Tony - I know! The Crayfish Party!! A fiendish conspiracy!!!

:0

Anonymous said...

This is why as a rule I don't have sex with crazy women.

Incidentally, I have to say my eyes practically roll out of their sockets when I hear these hypocrites whingeing about the exposure of their cynical scheming. Wikileaks is only doing a tiny portion of a job that should be integral to teh machinery of politics: allowing citizens to understand politics instead of getting a simplified and cleaned-up version all the time.

simplywondered said...

'So far so bonkers and it looks as if Assange was a victim of some - erm - curious Swedish approaches to sexual crime'

err it depends on which version you're reading. i read a version where it was good old-fashioned sex without consent which is rape under the crazy british system too. i don't know what the facts are but mightn't it be sensible to work out what they are before we all decide what we think about it.

and if i interpret your remark correctly dailyg, then dismissing the complainant as mad doesn't help.

Anonymous said...

simplywondered: As presented here, she sounds crazy. I wonder what your superior source of information is; you don't say.

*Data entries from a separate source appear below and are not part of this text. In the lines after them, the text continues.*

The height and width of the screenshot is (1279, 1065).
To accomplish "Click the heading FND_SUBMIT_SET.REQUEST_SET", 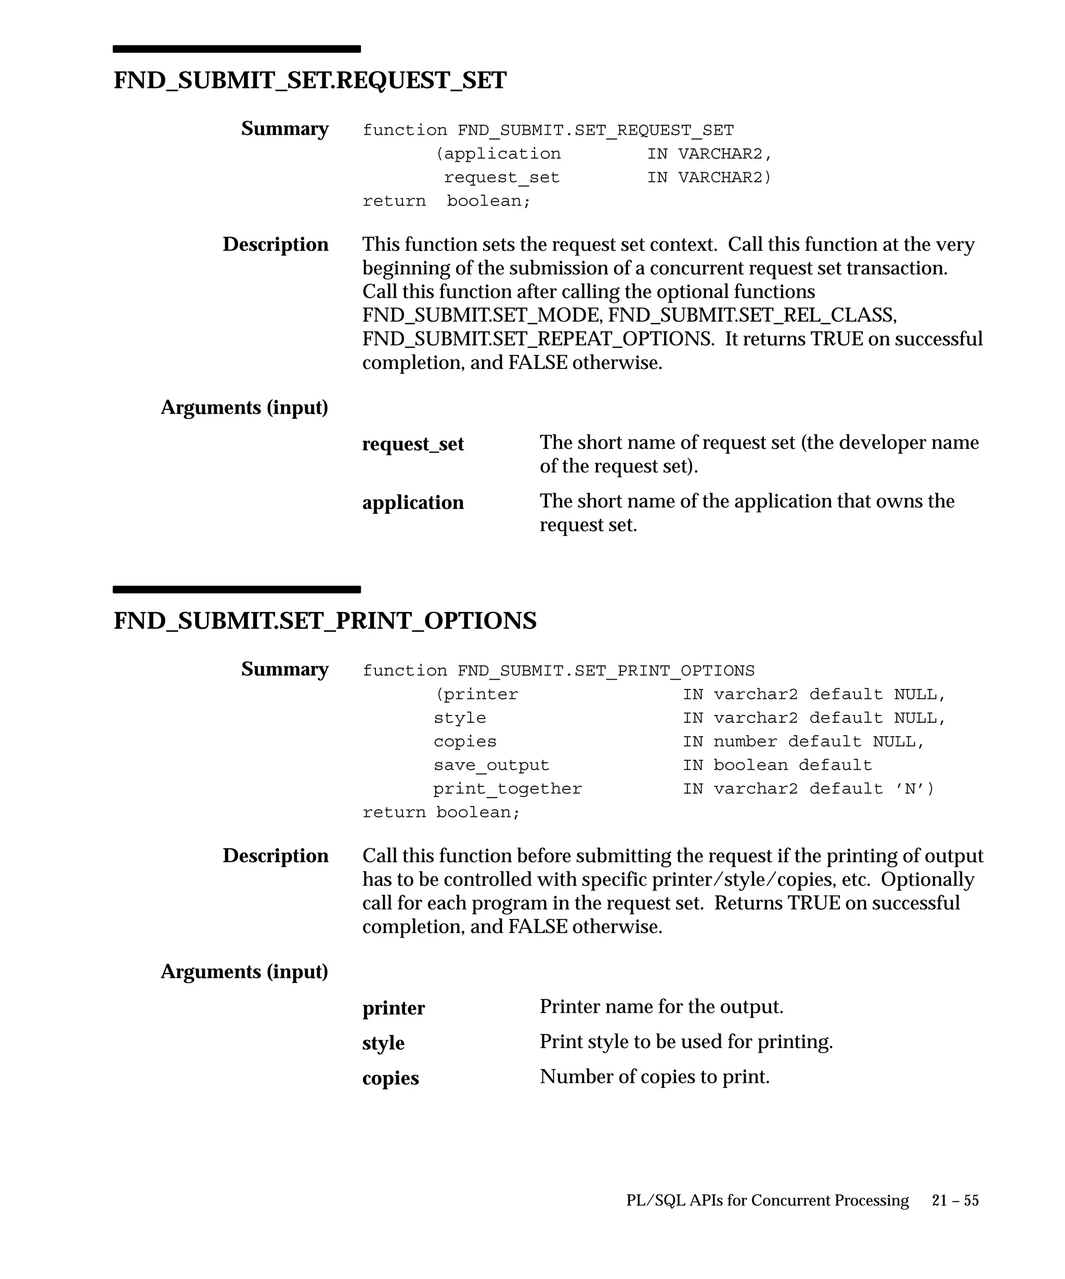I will point(310,81).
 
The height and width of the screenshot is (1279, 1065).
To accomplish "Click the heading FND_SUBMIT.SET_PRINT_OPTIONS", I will point(325,621).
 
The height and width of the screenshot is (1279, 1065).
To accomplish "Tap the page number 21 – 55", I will point(955,1200).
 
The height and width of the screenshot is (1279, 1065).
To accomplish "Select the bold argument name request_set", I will point(412,444).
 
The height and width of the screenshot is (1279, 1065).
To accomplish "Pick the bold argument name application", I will point(412,503).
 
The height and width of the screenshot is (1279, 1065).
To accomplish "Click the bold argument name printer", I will point(393,1007).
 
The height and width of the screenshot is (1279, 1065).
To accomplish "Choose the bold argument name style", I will point(383,1043).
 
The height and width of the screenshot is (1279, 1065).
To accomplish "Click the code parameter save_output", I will point(491,765).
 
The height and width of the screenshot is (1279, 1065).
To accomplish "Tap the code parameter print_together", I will point(508,789).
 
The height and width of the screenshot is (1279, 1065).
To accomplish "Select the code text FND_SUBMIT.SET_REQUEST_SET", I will point(596,130).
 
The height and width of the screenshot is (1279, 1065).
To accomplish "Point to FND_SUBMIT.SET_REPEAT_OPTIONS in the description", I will point(537,339).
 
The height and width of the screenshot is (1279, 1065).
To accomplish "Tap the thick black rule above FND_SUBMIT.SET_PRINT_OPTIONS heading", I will point(237,589).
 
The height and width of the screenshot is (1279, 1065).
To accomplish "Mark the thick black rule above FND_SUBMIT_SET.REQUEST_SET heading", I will point(237,49).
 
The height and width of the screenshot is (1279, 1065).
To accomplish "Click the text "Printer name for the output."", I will point(661,1006).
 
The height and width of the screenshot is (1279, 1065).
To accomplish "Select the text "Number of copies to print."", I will point(654,1076).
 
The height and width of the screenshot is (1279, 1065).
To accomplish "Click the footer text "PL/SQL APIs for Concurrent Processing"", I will point(768,1200).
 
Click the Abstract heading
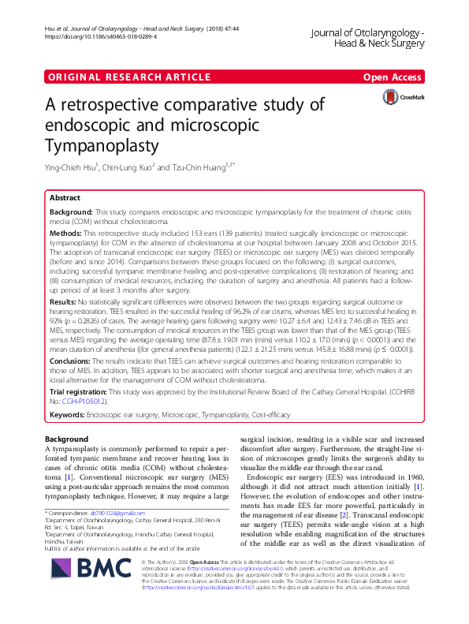click(x=65, y=199)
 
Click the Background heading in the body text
click(x=66, y=439)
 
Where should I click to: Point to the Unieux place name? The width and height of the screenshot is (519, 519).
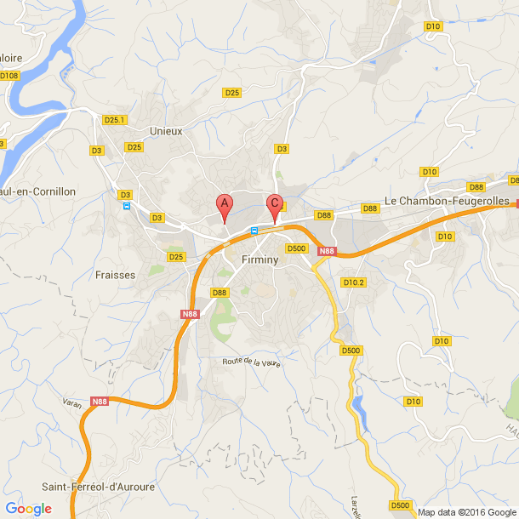[166, 131]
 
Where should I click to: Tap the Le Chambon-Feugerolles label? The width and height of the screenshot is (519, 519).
[447, 201]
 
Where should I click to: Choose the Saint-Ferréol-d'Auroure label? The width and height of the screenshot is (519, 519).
[99, 487]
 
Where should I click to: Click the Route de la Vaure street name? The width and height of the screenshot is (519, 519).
[251, 362]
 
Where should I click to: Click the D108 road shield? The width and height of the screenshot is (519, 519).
[9, 76]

Nobody was saying rape is good - don't be so melodramatic.

Anonymous said...

Also:

"i don't know what the facts are but mightn't it be sensible to work out what they are before we all decide what we think about it."

You can't dictate those kinds of standards to conversation (whether online or face-to-face): people speculate until the truth is finally ascertained - or not - that's life. Nothing is ever known for certain.

I am not a judge or a newspaper so 'dismissing the complainant as mad' is not a problem; it's just some bloke's opinion among millions. She is just an abstract character to me; I claim no real knowledge of the actual person. I was really speaking generically. However, it does not seem unlikely that a crazy radical feminist might make such a specious rape claim.

Think about it: there are probably many public figures you have negative opinions of - how well-grounded are they really? What if you are completely wrong? Will you go around now making amends for every occasion when you expressed these views? It's impracticable.